Probability Density Integrator
Math Calculus • Applications of Integrals
Frequently Asked Questions
What does a probability density integrator calculate?
It evaluates integrals of a PDF f(x) over [a,b], including the normalization I0 = ∫[a,b] f(x) dx, the mean μ, the variance, and the CDF value F(x0). These quantities describe total probability, average value, spread, and cumulative probability.
How is the expected value computed from a PDF?
The mean is computed as μ = (∫[a,b] x f(x) dx) / (∫[a,b] f(x) dx). If the PDF is not perfectly normalized, dividing by the normalization integral renormalizes the result.
Why does the normalization integral sometimes not equal 1?

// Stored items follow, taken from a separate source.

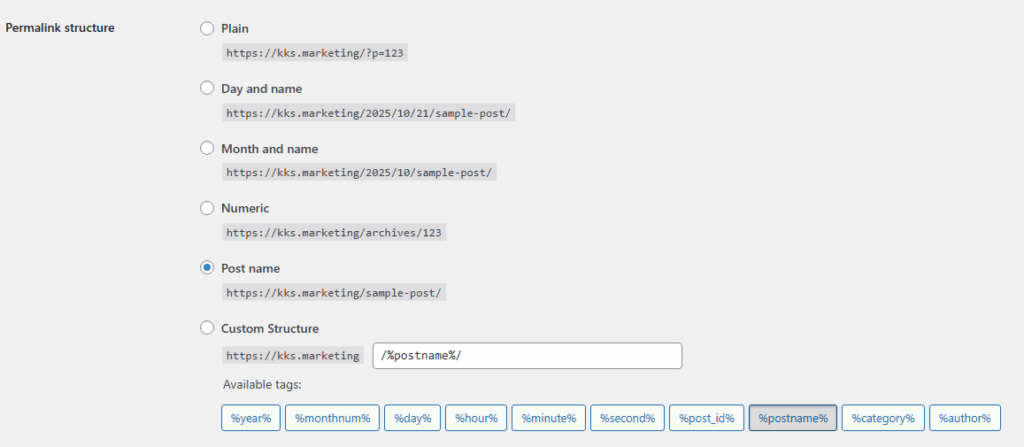Click the Plain example URL with ?p=123
The width and height of the screenshot is (1024, 447).
coord(314,52)
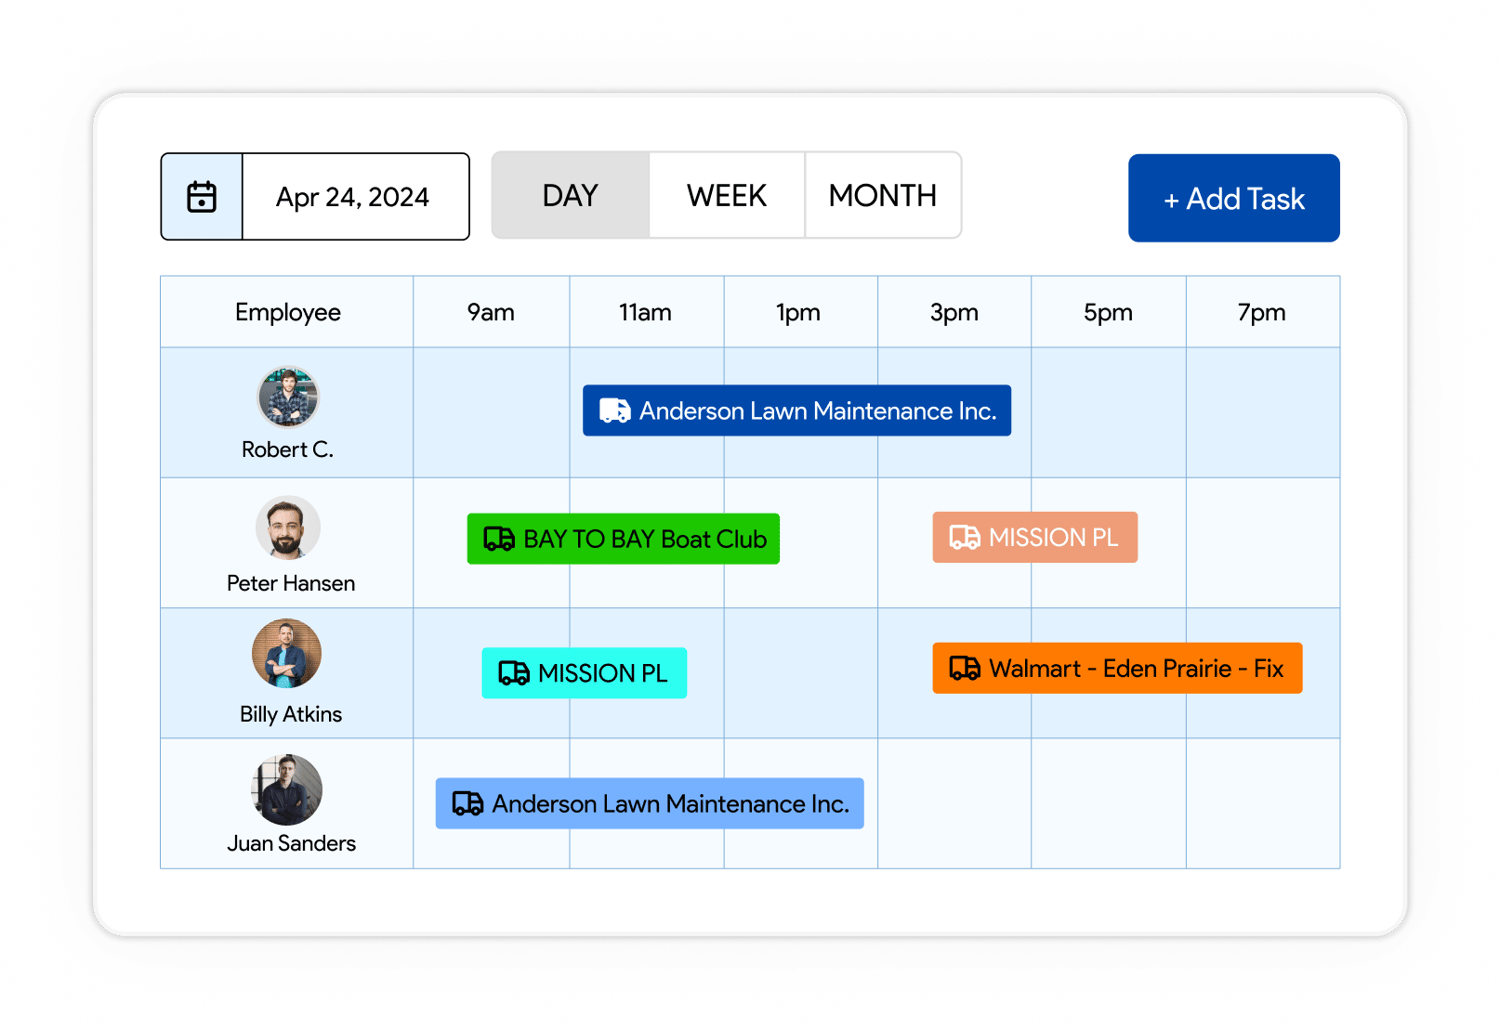Image resolution: width=1500 pixels, height=1029 pixels.
Task: Click the truck icon on Peter Hansen's MISSION PL task
Action: pyautogui.click(x=964, y=537)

For a valid PDF, the integral over its support should be 1, but numeric integration, sharp peaks, long tails, or an incorrect formula/bounds can produce I0 ≠ 1. The tool warns based on a tolerance and uses a renormalized density f(x)/I0 for moments and CDF values.
How does the calculator handle infinite bounds like -inf to inf?
It supports ±infinity bounds by applying numeric transforms that map infinite intervals to finite ones for integration. This is useful for distributions such as the normal distribution on (-inf, inf) or exponential tails on [0, inf).
When should I use Composite Simpson vs Adaptive Simpson?
Composite Simpson uses a fixed even number of segments N and works well for smooth functions over finite intervals. Adaptive Simpson refines intervals based on a tolerance ε and is often better for sharp peaks, discontinuities in derivatives, or heavy tails.